“The key to success is not how many people we put in, but how many we keep from coming back."
Deep in the heart of Texas, in the very center of what public-school advocate Diane Ravitch called the "education-industrial complex," public-school activists from every corner of the United States met last weekend to launch a nationwide movement to defend public education against corporate takeover and phony, test-driven "reform."
The Network for Public Education, founded by Diane Ravitch and Anthony Cody, met for the first time in Austin on March 1 and 2 to sound the alarm about high-stakes testing, mass school closures, and the corporate take-over of public education, and to rally a nationwide movement to resist.
Karen Lewis, the dynamic president of the Chicago Teachers Union joined Texas school superintendent John Kuhn on stage at the Lyndon Johnson museum at the University of Texas, to give a barn-burning joint keynote address:
"There could not be two more different people on the planet," Lewis said. "John Kuhn is a white male. I am a black woman. John Kuhn has worked as a Christian missionary, and I am a recently bat mitzvahed Jew. John Kuhn is management. Karen Lewis is labor. But I am going to tell you that what we have in common are the values [that] make this country great."
Those values, Kuhn said, are what led the Chicago teachers out on strike to fight not for themselves or even for their schools, but "to keep the fading light of democracy burning, and to fend off a new generation of robber barons."
School closings, a "test-and-punish" model of education reform that labels high-poverty districts as "failing" and invites their takeover by private companies, and the replacement of democratically elected school boards with "CEO's" are among the threats to the basic, democratic institution of public education, Kuhn and Lewis pointed out.
"Where do we go for redress of our grievances once we've surrendered our elected school boards and our constitutional guarantees?" Kuhn asked. "Do we march into the board room of a charter management group or some foundation?"
"School reform, the way it's being presented, is only backed by the assurances and sweet words of the American corporate elite and their spokespeople," Kuhn added. "But the public education system is backed by the full faith and credit of us, the people of each state."
"Public education is our trust fund," Kuhn said. "It's our nest egg. It belongs to us and our kids and our kids' kids."
"They can't take it away from us without a fight," he added, "because we love our kids more than they love their portfolios."
Local pro-public-school activists from Seattle to Newark, from New Orleans, Providence, and Milwaukee, and many other communities, compared notes on their battles to save their local schools from privatization, over-testing, and closure.
California teacher and author Anthony Cody, who, along with Diane Ravitch, founded the Network, invoked the civil rights movement in his opening address. "We fought for public education to fulfill its promise," Cody said. "We can't let it die on our watch."

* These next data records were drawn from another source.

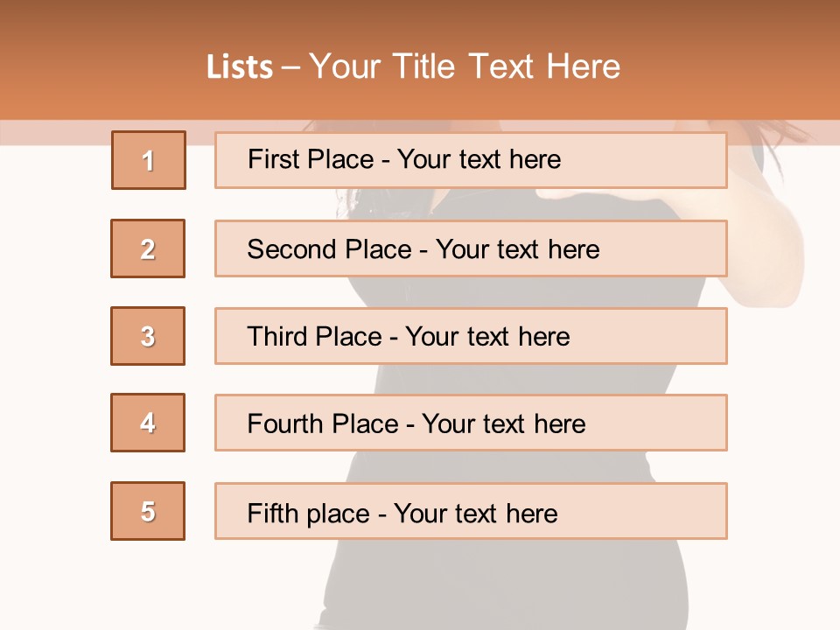Click the 'Fifth place - Your text here' box
Screen dimensions: 840x630
pyautogui.click(x=471, y=511)
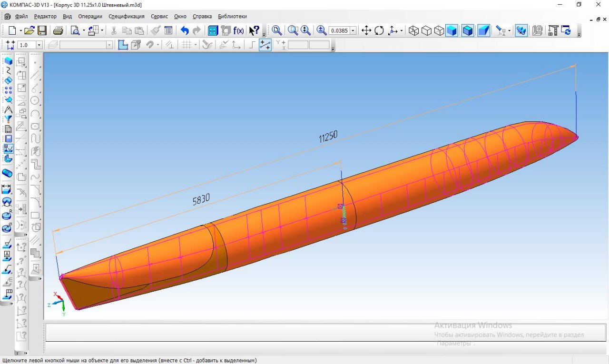This screenshot has width=609, height=364.
Task: Open the step value 1.0 dropdown
Action: 39,45
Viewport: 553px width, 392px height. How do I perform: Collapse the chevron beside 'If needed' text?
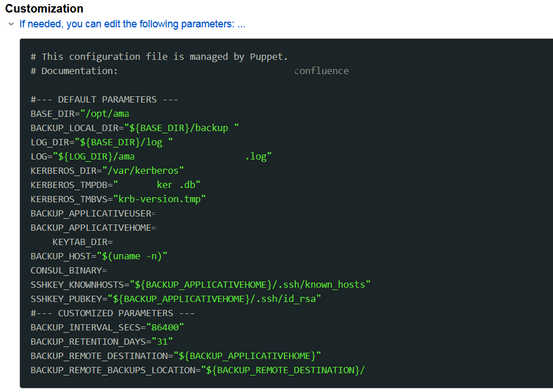coord(11,25)
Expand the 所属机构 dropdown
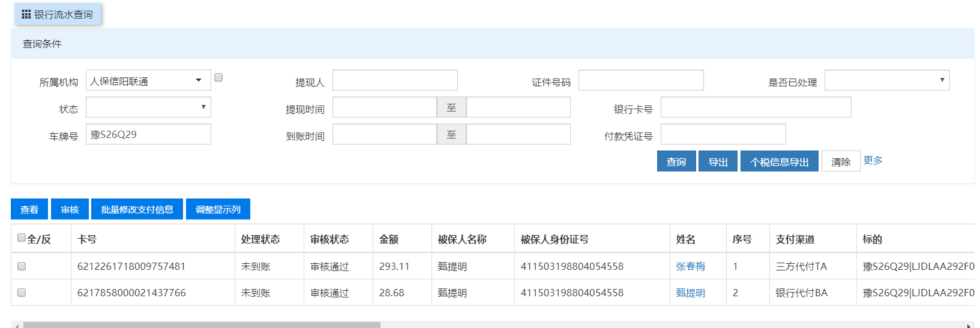Viewport: 980px width, 328px height. pos(148,80)
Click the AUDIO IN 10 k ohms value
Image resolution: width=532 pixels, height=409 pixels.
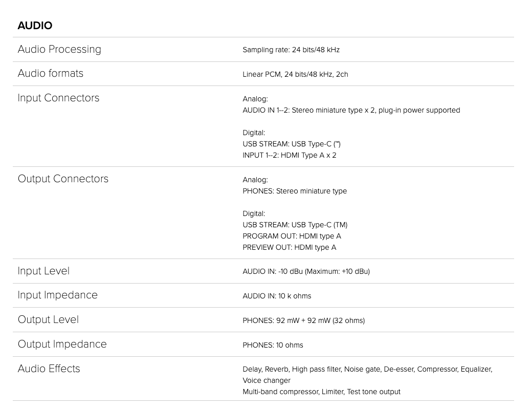(x=277, y=296)
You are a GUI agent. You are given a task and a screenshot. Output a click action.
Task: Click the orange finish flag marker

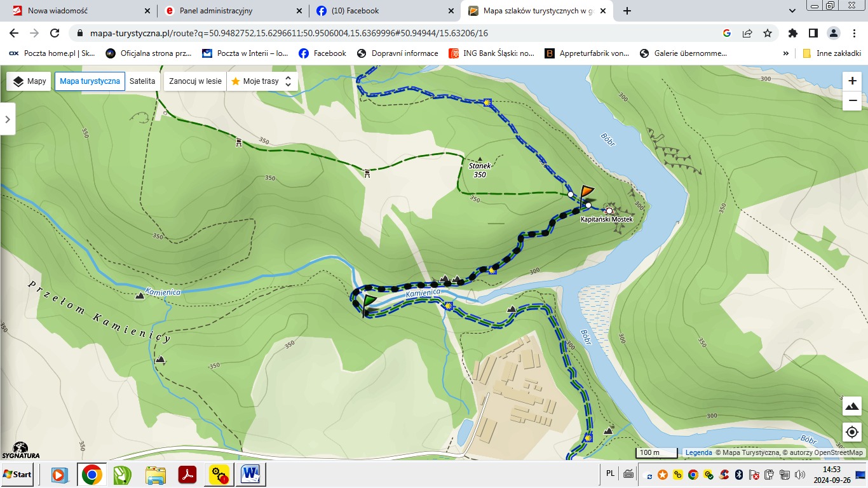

"Let's not fool ourselves. When we go along with what's happening, there's a point at which we're doing serious harm to children," said Deborah Meier, longtime teacher and education scholar (and the person who persuaded Diane Ravitch to rethink her position as a No Child Left Behind advocate when she was assistant secretary of education under George W. Bush.)
Bob Peterson, the head of the Milwaukee teacher's union, gave a rollicking description of the Wisconsin protests of 2011, after Governor Scott Walker's assault on teachers and other public employees' collective bargaining rights. The walk-out by teachers and students, and the massive marches that included cops, firefighters, and middle-class Wisconsinites from all over the state, showed how ready people are to defend democracy, the public schools, and the American middle class, Peterson said.
"We need to build schoolhouses that are centers of resistance and renaissance for our communities," said Peterson.
Katie Osgood, a Chicago teacher, described her realization that school policy in Chicago was "deliberately sabotaging our schools."
Teachers are resisting school closings in Chicago, as well as a stripped-down, test-based curriculum, Osgood said, because "we know the kids who are affected by these policies by name."
"We are used, as teachers, to being the ones who follow directions," Karen Lewis said. But in this case, "the directions are unethical."
Teacher-bashing, and tying teacher performance to standardized tests, has created a climate of fear Lewis said teachers, parents, and community members must band together to resist.
"It is hard to organize people who are living in fear," she said.
But Lewis and her comrades in Chicago have done just that.
Mike Klonsky, the education scholar and blogger in Chicago, pointed out that, in polls "parents support the teachers union 3-to-1 over Rahm Emanuel."
Jitu Brown, a neighborhood organizer and activist on the South Side, described the passionate community commitment to the struggle to save neighborhood schools, including one family that sat in at a Chicago school building slated for closure, even when the police came and sat on top of them.
"A movement is built by people who feel like that," he said.
"When your baby or grandbaby goes out the door with that bookbag on, and you kiss that baby -- at that moment we're all the same," said Brown.
But the current package of education "reforms" exacerbates inequality, Kuhn pointed out, calling it "the relentless campaign to increase expectations while reducing resources."
"The corporate elite plan a wonderful, creative education system for their own children, and a militaristic, stripped-down schools for other people's children." said Lewis. And then they have the temerity to call this system "the civil-rights issue of our time," she added, looking incredulous.
Diane Ravitch closed out the conference with a call to arms.
"I'm angry to see powerful billionaires beat up on teachers who make less than their secretary," she said.
"I'm furious the Democratic Party has merged with the Republican Party around the Republican Party's agenda for education," she added.
"We are, through charter schools, rolling back the Brown decision," Ravitch added. "That's wrong."
Instead of creating a segregated, two-tier education system that allows private companies to cash in on public education funds, "every dollar from the taxpayer should go to public schools," Ravitch said. "For-profit schools should be banned."
Ravitch thanked the students, parents, administrators, teachers, investigative reporters and education researchers all over they country who are building a new movement of resistance to the corporate raid on schools.
The list went on and on. Among the 500 attendees at the conference, the variety of ages, races, and accents were testimony to the broad-based movement Ravitch described taking shape.
"We will win," Ravitch said, "because we are many and they are few."
"We will win," she said, "because they are going to get bored and go back to their yachts and polo ponies. They're hedge fund managers. They hate losing."
"Call them losers every chance you get," Ravitch said wickedly. "They hate that."